■ Data for this task ■
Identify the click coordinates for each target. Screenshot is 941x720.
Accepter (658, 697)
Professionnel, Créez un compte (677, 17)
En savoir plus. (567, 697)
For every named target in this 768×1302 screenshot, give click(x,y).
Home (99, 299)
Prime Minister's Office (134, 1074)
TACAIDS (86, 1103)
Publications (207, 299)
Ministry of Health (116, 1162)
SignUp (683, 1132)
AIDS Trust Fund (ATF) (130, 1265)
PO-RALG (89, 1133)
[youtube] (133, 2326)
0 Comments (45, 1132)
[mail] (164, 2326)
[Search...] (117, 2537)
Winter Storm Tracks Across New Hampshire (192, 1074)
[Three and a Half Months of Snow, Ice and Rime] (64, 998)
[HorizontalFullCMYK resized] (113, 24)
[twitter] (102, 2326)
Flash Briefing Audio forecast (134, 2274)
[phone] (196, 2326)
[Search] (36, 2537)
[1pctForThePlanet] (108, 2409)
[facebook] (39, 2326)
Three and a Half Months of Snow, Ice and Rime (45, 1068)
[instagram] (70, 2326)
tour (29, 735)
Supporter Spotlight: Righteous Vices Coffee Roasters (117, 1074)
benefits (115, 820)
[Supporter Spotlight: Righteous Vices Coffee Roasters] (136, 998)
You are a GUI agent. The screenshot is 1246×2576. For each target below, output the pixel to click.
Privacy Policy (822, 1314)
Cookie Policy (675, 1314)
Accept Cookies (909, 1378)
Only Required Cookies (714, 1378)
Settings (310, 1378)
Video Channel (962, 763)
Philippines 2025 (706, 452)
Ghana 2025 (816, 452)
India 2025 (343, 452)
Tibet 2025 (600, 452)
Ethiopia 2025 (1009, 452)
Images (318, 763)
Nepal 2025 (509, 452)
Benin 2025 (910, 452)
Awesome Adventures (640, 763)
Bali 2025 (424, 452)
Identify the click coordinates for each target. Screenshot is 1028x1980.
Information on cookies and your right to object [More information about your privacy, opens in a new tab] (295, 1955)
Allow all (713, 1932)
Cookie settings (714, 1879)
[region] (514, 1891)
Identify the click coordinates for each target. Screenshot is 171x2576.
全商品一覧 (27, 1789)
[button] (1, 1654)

■ Problem requirements ■
Output the items, starting at the line that contains "[mail] (164, 2326)" and ending at the line that contains "Cookie Policy (675, 1314)", as a Markdown table with the columns Row and Entry. Number each line in Row, put the line itself in Entry, and omit any blank lines.

■ Problem solution ■
| Row | Entry |
|---|---|
| 1 | [mail] (164, 2326) |
| 2 | [Search...] (117, 2537) |
| 3 | Winter Storm Tracks Across New Hampshire (192, 1074) |
| 4 | [Three and a Half Months of Snow, Ice and Rime] (64, 998) |
| 5 | [HorizontalFullCMYK resized] (113, 24) |
| 6 | [twitter] (102, 2326) |
| 7 | Flash Briefing Audio forecast (134, 2274) |
| 8 | [phone] (196, 2326) |
| 9 | [Search] (36, 2537) |
| 10 | [1pctForThePlanet] (108, 2409) |
| 11 | [facebook] (39, 2326) |
| 12 | Three and a Half Months of Snow, Ice and Rime (45, 1068) |
| 13 | [instagram] (70, 2326) |
| 14 | tour (29, 735) |
| 15 | Supporter Spotlight: Righteous Vices Coffee Roasters (117, 1074) |
| 16 | benefits (115, 820) |
| 17 | [Supporter Spotlight: Righteous Vices Coffee Roasters] (136, 998) |
| 18 | You are a GUI agent. The screenshot is 1246×2576. For each target below, output the pixel to click. |
| 19 | Privacy Policy (822, 1314) |
| 20 | Cookie Policy (675, 1314) |